Input records ::
-*-*-

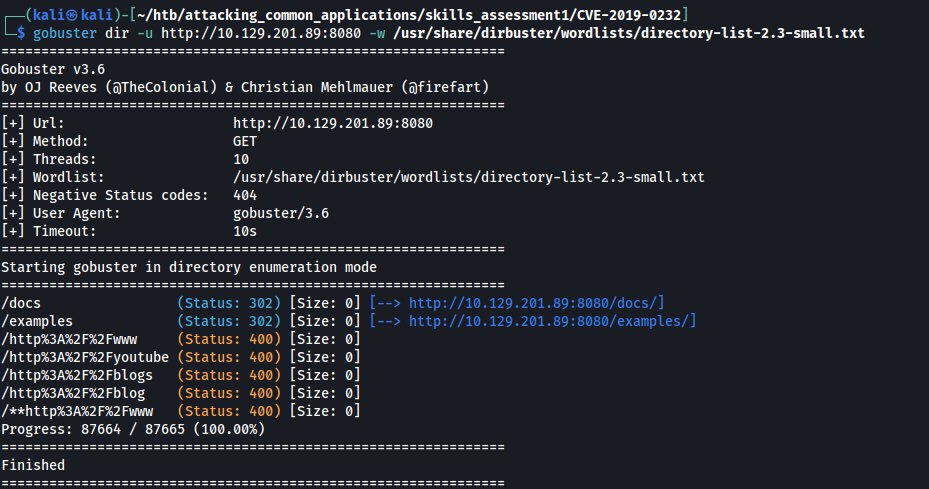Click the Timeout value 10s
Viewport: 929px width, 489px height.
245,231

-*-*-

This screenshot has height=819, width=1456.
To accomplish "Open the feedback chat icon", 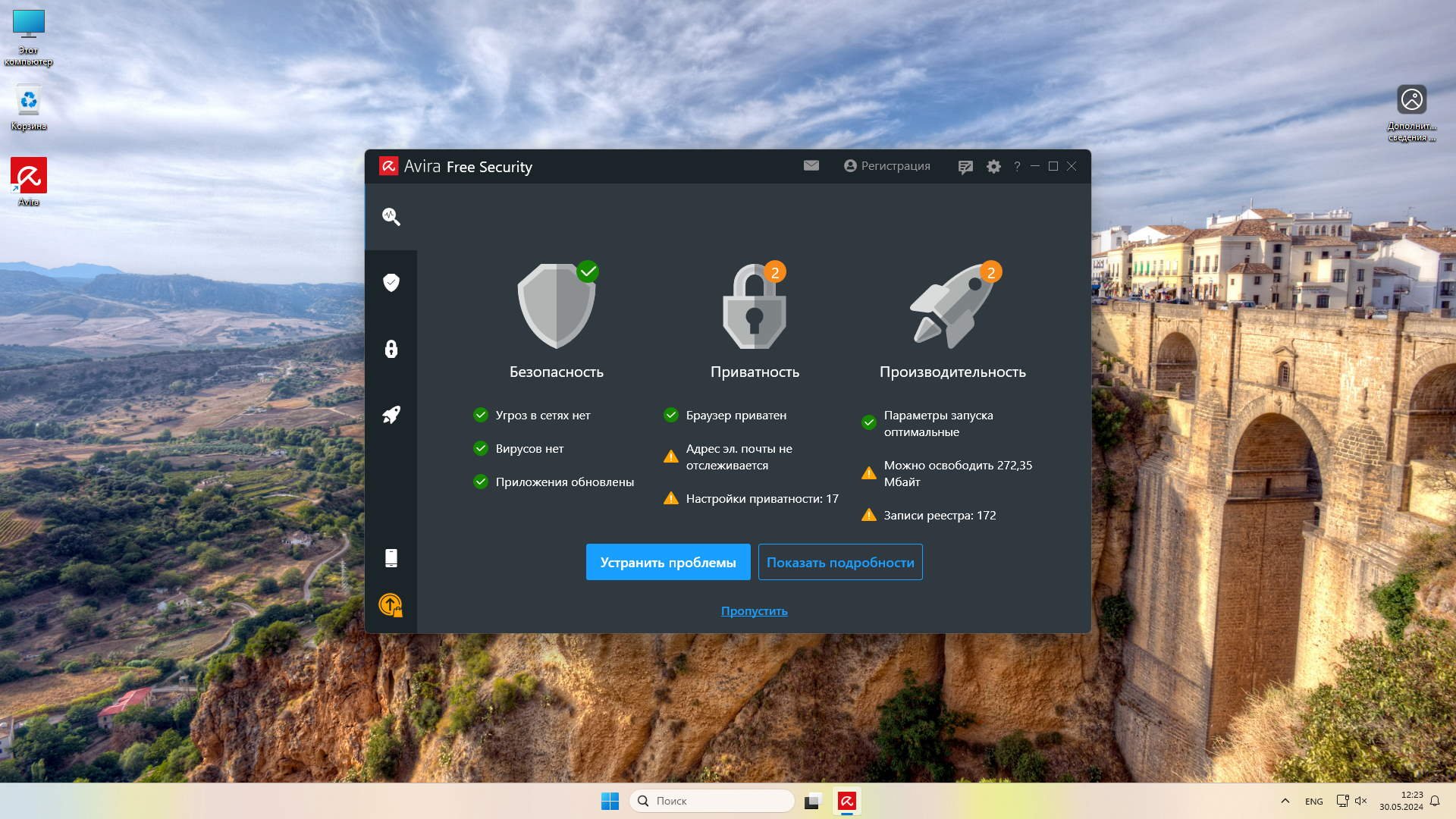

-*-*-

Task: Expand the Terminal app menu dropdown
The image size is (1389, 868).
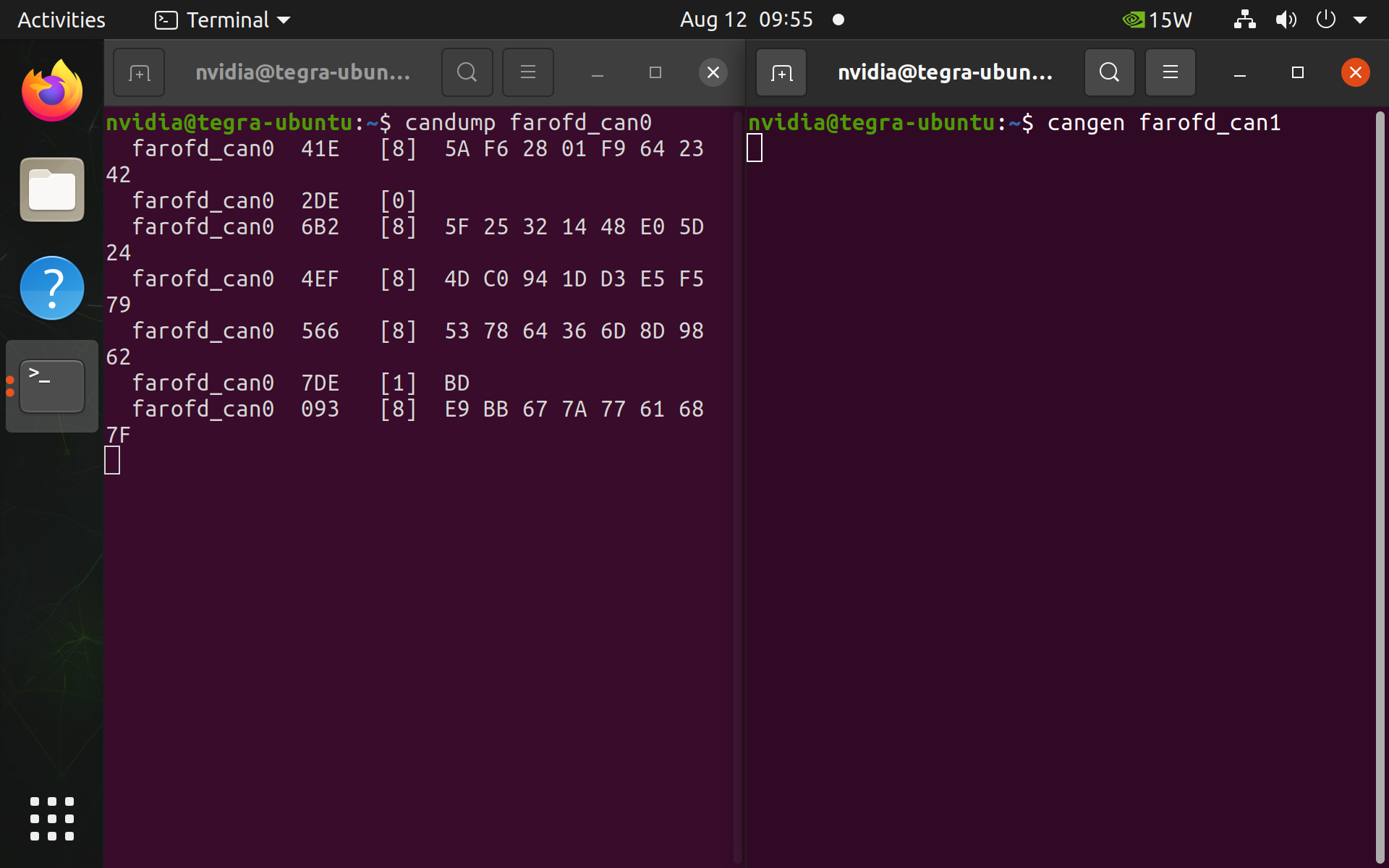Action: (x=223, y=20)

-*-*-

The request :: Pick out each line of the listing above that contains the word "width", and copy those lines out.

Output ::
Viewport: 929px width, 489px height.
This screenshot has height=819, width=1456.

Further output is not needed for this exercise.